The Moral Influence Story of sin and salvation says that Jesus’ complete self-giving on the cross, his complete abandonment of self in service to others, and his complete devotion to the will of God for the sake of the world, completed the work of his life. Giving himself to die on the cross was the capstone of Jesus’ life and message. It spoke in deed, of the nature of God’s Love that Jesus had been speaking in word his entire life.
Focused on God’s defining nature as lavish, self-giving love, the Moral Influence Theory says that when this Love grips the depths of our hearts, it changes us at the depths of our beings. It changes the very core of who we are. It saves us. Experiencing the sacrificial Love of God as manifest in Jesus’ death on the cross transforms us.
In 2 Cor 5, Paul talks about the revelation of God’s love in Christ “constraining” him, or in another translation “compelling” him. God’s love constrains him from selfishness, lovelessness, and sinfulness, and compels him to the Divine Life, and the manifestation of the Fruit of the Spirit.

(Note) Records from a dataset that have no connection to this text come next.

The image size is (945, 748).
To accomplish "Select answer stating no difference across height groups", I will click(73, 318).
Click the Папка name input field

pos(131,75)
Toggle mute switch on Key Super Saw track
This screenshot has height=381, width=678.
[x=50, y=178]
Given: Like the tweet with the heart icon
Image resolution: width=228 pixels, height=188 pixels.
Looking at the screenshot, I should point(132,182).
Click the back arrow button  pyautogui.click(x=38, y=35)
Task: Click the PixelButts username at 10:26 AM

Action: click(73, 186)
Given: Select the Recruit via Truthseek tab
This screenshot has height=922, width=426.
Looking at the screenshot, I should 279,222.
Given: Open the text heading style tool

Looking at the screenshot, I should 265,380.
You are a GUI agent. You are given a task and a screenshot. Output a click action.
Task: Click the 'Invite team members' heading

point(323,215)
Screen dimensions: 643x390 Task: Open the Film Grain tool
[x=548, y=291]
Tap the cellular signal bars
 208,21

The sacrifice of Christ, this Story tells us, awakens us to Divine Love, and compels us to live our most authentic, most Divine selves. Being saved this way, we find ourselves wanting to stop being selfish, wanting to join God in self-giving, wanting to give ourselves to our neighbors and the world.

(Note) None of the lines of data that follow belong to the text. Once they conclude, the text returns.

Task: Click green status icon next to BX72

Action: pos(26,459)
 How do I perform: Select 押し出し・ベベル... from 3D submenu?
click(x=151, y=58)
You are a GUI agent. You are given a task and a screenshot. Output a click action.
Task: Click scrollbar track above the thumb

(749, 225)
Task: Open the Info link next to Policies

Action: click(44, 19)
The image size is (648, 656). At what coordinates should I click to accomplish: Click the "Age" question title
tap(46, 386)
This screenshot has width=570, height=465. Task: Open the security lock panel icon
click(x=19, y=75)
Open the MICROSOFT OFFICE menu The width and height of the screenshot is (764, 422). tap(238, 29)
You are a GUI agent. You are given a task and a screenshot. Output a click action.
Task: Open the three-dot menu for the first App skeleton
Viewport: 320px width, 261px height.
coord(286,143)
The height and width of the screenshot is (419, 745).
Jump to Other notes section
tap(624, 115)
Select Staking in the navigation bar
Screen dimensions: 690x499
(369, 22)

In his death, Jesus invites us into his life of self-giving. Jesus gave himself to God for the sake of the whole world, and now he invites us into this same devotion; giving of ourselves, both to God and to the world. That is the Moral Influence Theory of the Atonement in a nutshell.
Jesus’ act of love and sacrifices saves us from our false selves. It opens our eyes and hearts to save us from the soul-traps of selfishness and lovelessness. Influenced by Jesus great love, we decide to get back on the right side, decide to join God in the creative, saving way and to abandon the selfish, destructive way. Jesus’ exemplary obedience to the heart of God and his service and love for all humanity gets under our skins and we can’t let it go. If affects our intentions and changes our orientation to life. It delivers us from fear, and kindles in us a response of love. Thus awakened, inspired, and kindled, we are “saved.”
What is notable about this way of telling the Story is what is absent. There is nothing here about Jesus’ death being a sacrifice to pay for human sinfulness. Instead, Jesus’ death serves to impress upon us the depth of God’s Love; for us, in us, and through us. This in turn, results in softened hearts being drawn to repentance.
In this way of telling the Story, nothing has to change in human nature for God to accept us. No ransom has to be paid to free us. No blood has to cover over our sin so God cannot see it. Nothing about God’s view of us has to change. God’s eyes are wide open to our sinfulness, and God’s Love just is. It always has been. It always will be. And likewise, God’s forgiveness just is, always is.
What changes when we are saved, is us. We are awakened to a new vision, a new priority, a new life. We see the Way we hadn’t seen before. We see the Truth we hadn’t known before. We see the Life we hadn’t lived before. Jesus selfless and exemplary life calls us to take the road we had not traveled, and that road makes all the difference.
In groups where Christians tell the Story of sin and salvation this way, there develops a strong tradition of social justice. Seeing ourselves saved this way, inspires many Christians to alleviate poverty, relieve suffering, work for liberty and justice for all.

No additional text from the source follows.